Tarefas do exercício:
1. Substitua "Órgão Ministerial Federal" por "Ministério Público Federal" no trecho sobre os pedidos ao MPF e reescreva a parte que abre com as palavras contendo "GAMBA- Grupo Ambientalista" e fecha com "social e histórica.".
2. No trecho sobre os pedidos ao MPF, que profissionais informais são citados como exemplo no segundo pedido?

Trecho do documento:
GAMBA- Grupo Ambientalista da Bahia.

Foram requeridas, destarte, medidas legais a serem tomadas pelo Órgão Ministerial Federal, com o fito de salvaguardar direitos fundamentais da comunidade tradicional de Abrantes, de natureza ambiental, religiosa, social e histórica. 

Assim, os pedidos feitos junto ao MPF foram para que:

1) sejam suspensos os incentivos e autorizações conferidas pelo Município de Camaçari à empresa, com identidade desconhecida, responsável pela obra pública em andamento, paralisando-a imediatamente, sob pena de comprometer, em definitivo, o resultado útil de qualquer medida judicial porventura ajuizada por esse Parquet;

2) haja remoção emergencial, enquanto suspensa a obra, dos rejeitos e lixos depositados na área, de forma a minorar os danos ambientais em curso, bem como a recuperação das áreas originais destruídas de forma a garantir a continuidade dos trabalhos e subsistência dos profissionais informais que nelas laboram, a exemplo das lavadeiras;

3) seja reconhecida, pelo Poder Público Municipal de Camaçari, a natureza tradicional da comunidade, como agente protagonista da preservação/conservação e utilização sustentável do ecossistema em baila, Parque das Dunas e; 

4) sejam garantidos o procedimentos de consulta previa à comunidade, estimulando-se a gestão compartilhada e instituindo-se programas específicos apoiadores da população tradicional, principalmente no que tange à sua identidade cultural, religiosa, ambiental e histórica, assegurando-se o livre exercício dos seus direitos fundamentais, com a exemplar punição dos atos criminosos praticados contra a comunidade, a associação ACIS e seu presidente.

Registros de dados:
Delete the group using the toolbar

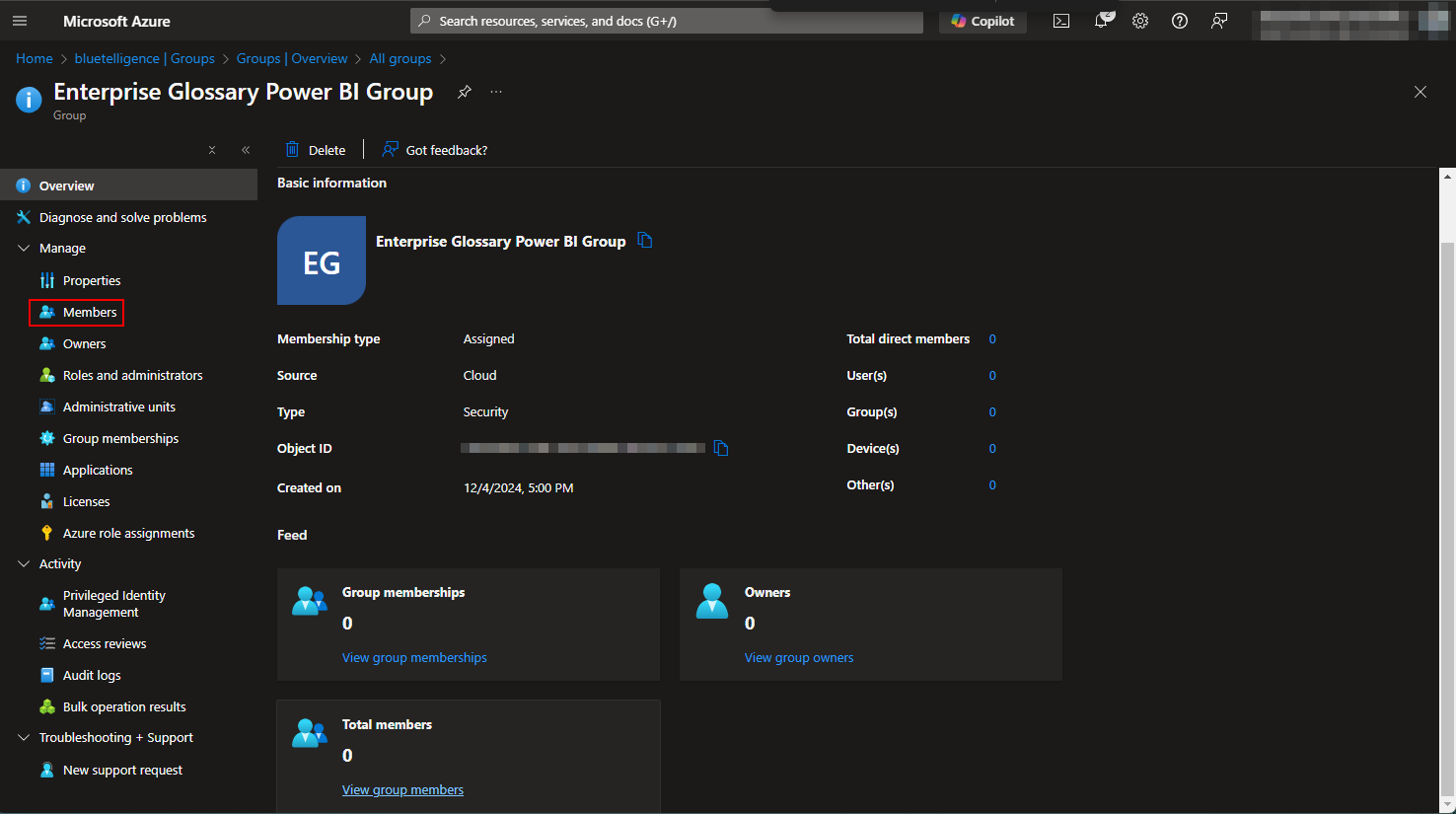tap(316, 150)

---

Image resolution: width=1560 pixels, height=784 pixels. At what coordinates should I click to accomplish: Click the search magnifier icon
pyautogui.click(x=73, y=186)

Soluções do exercício:
1.
GAMBA- Grupo Ambientalista da Bahia.

Foram requeridas, destarte, medidas legais a serem tomadas pelo Ministério Público Federal, com o fito de salvaguardar direitos fundamentais da comunidade tradicional de Abrantes, de natureza ambiental, religiosa, social e histórica.

2. As lavadeiras.